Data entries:
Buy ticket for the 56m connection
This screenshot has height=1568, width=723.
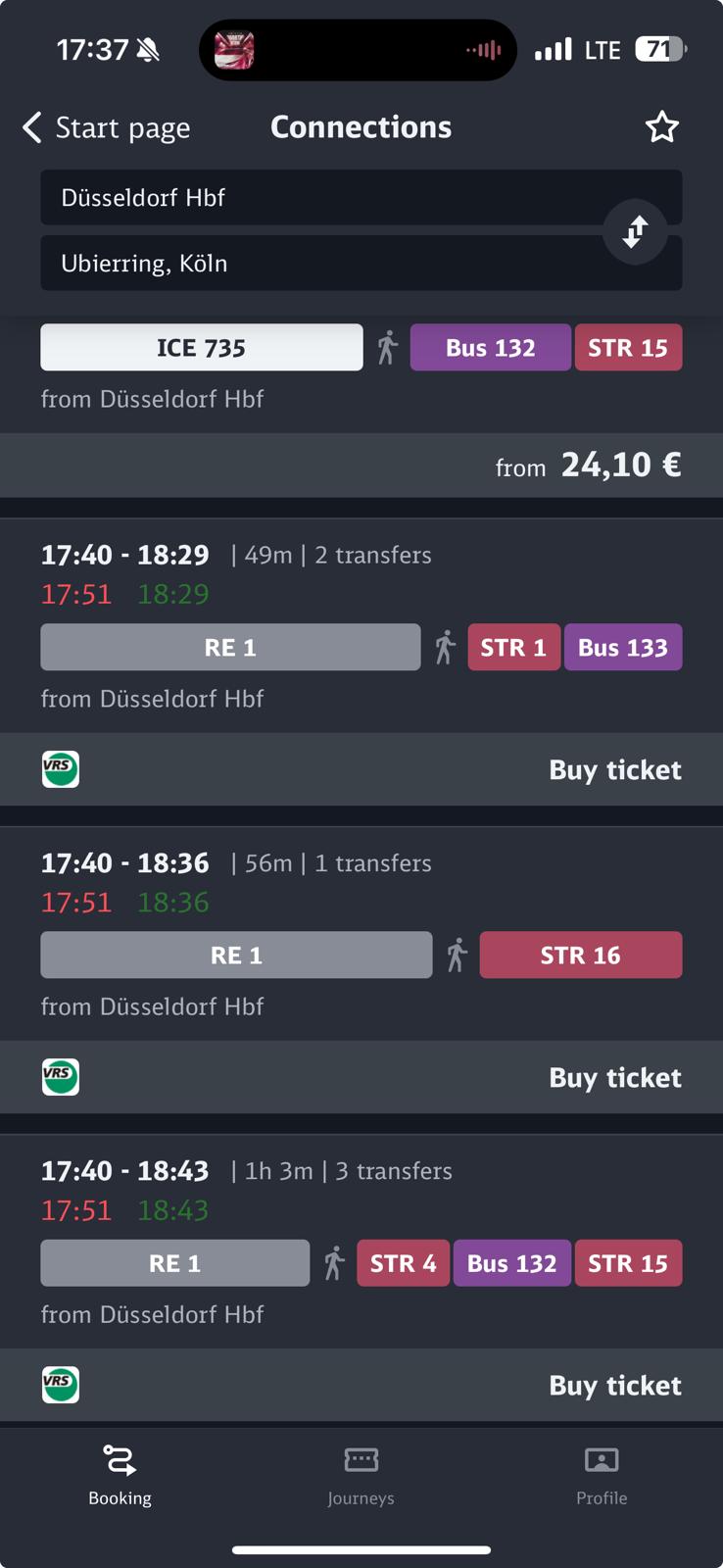(x=614, y=1078)
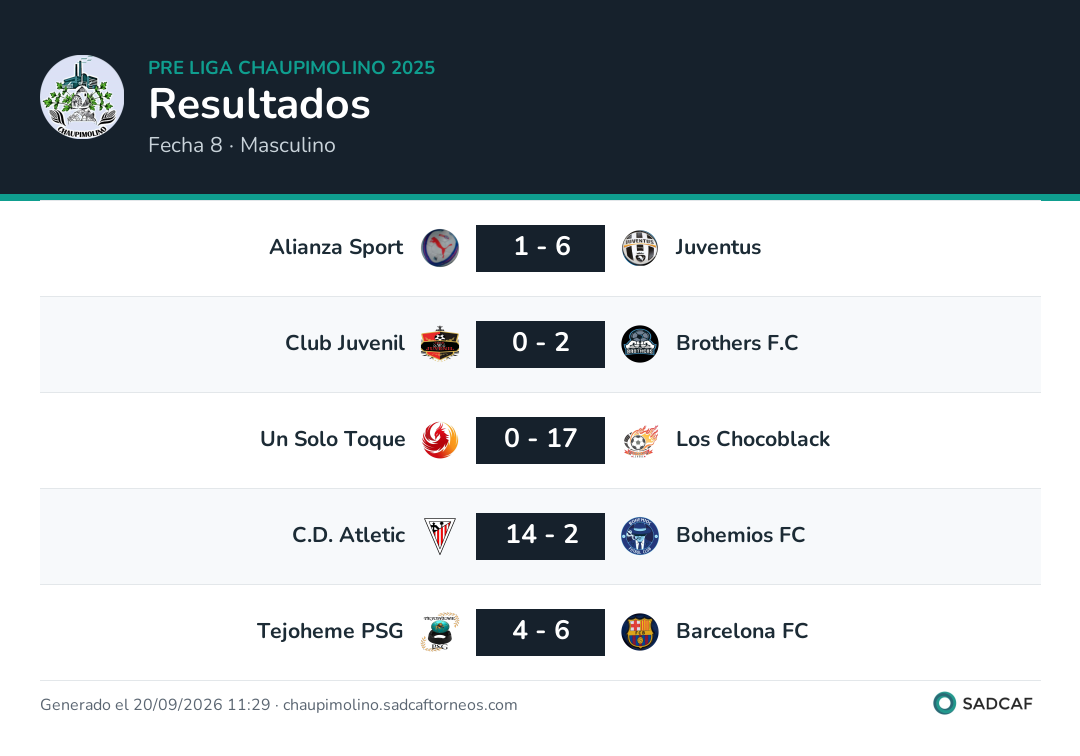This screenshot has width=1080, height=756.
Task: Click the Tejoheme PSG team name
Action: [x=330, y=631]
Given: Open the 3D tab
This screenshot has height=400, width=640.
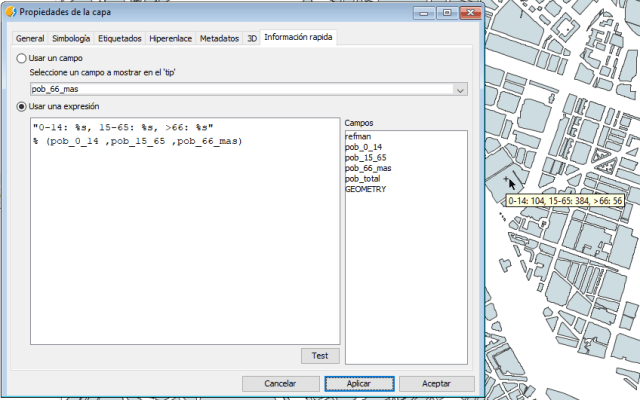Looking at the screenshot, I should coord(252,38).
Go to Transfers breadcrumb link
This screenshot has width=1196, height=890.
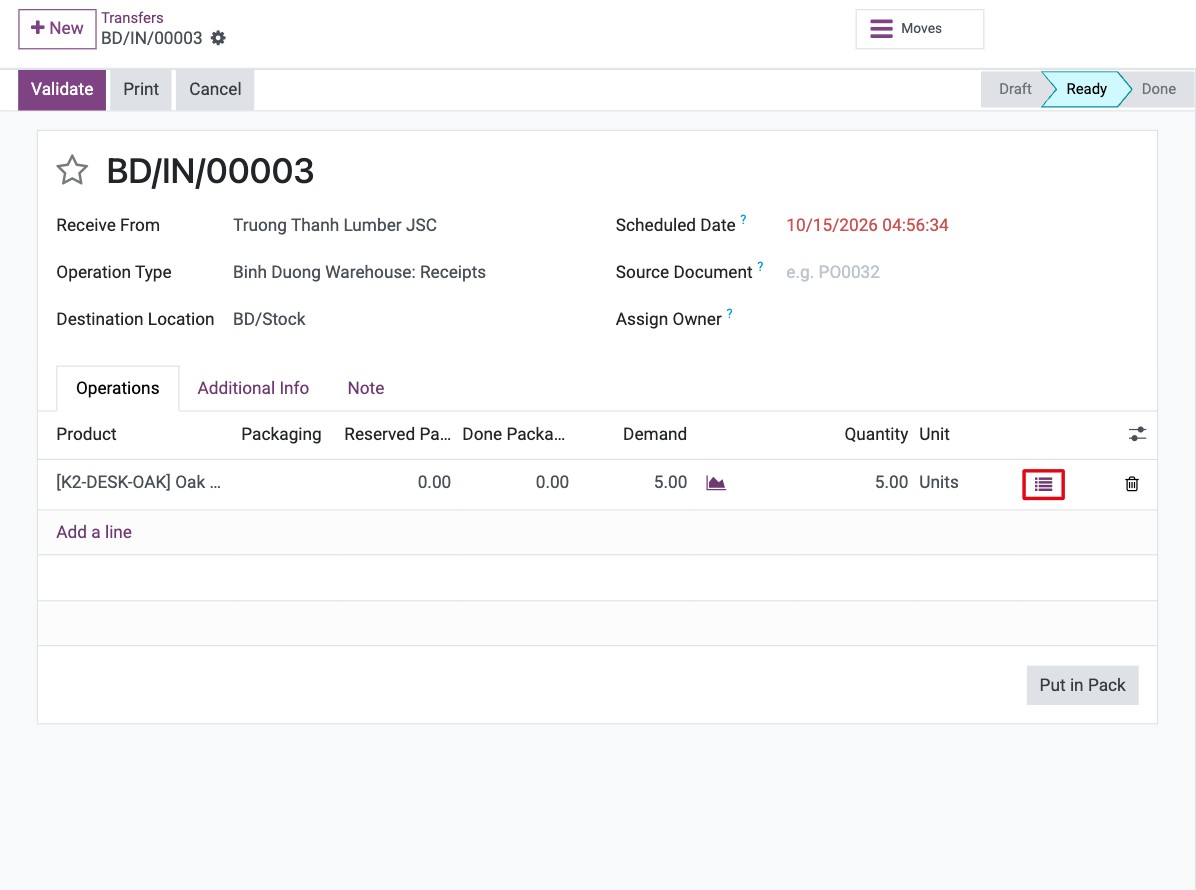click(x=132, y=18)
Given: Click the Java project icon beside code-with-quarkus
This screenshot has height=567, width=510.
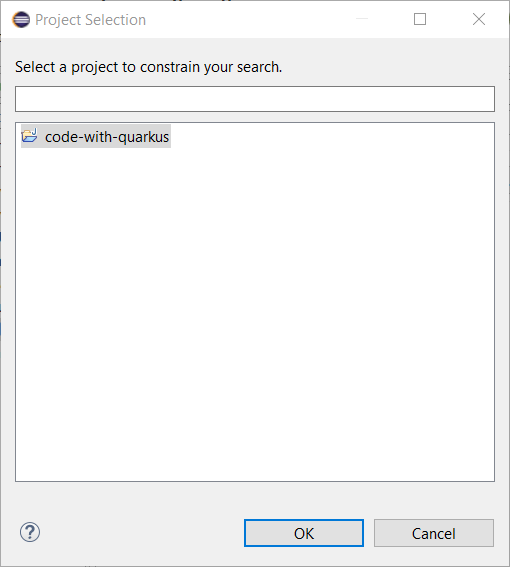Looking at the screenshot, I should [30, 136].
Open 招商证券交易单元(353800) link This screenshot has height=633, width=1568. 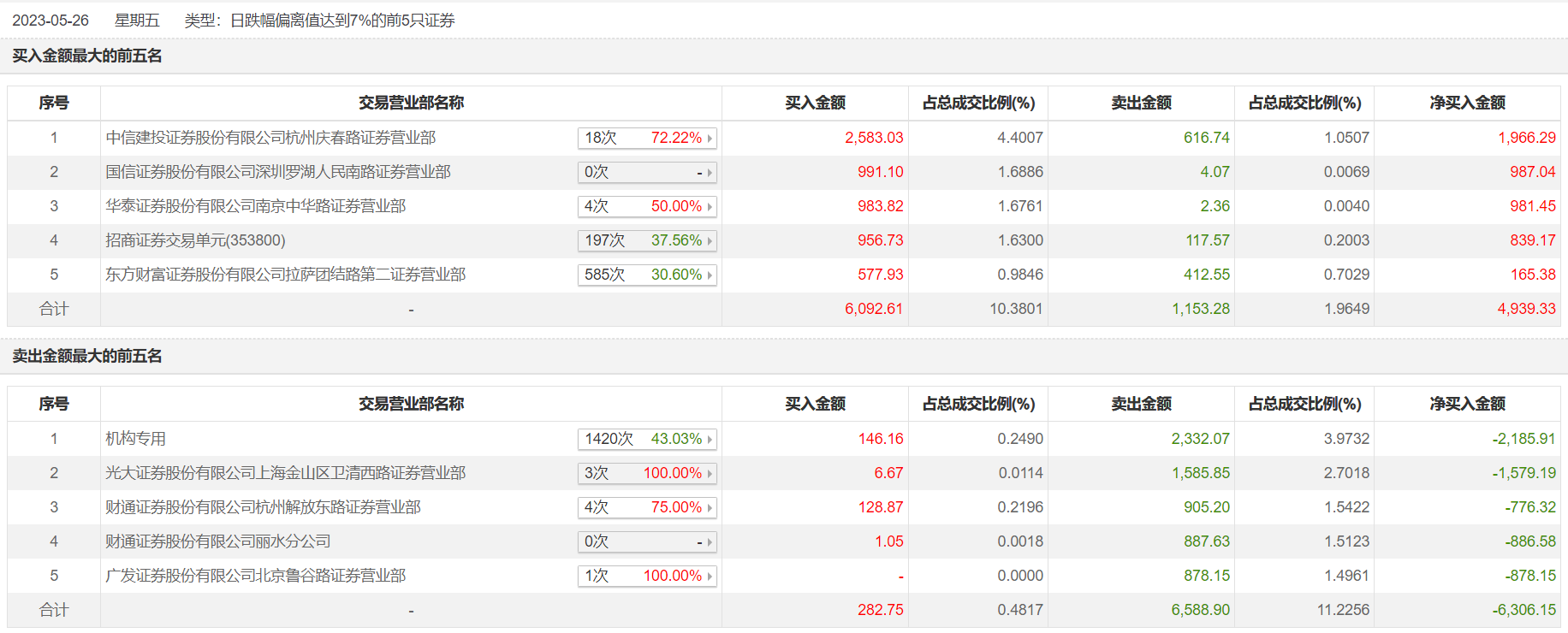click(x=195, y=240)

THE TASK:
Your task is to copy each line of the data above that holds "Given".

ANSWER TO THIS TASK:
Given: Open the 3D tab
Given: Click the Java project icon beside code-with-quarkus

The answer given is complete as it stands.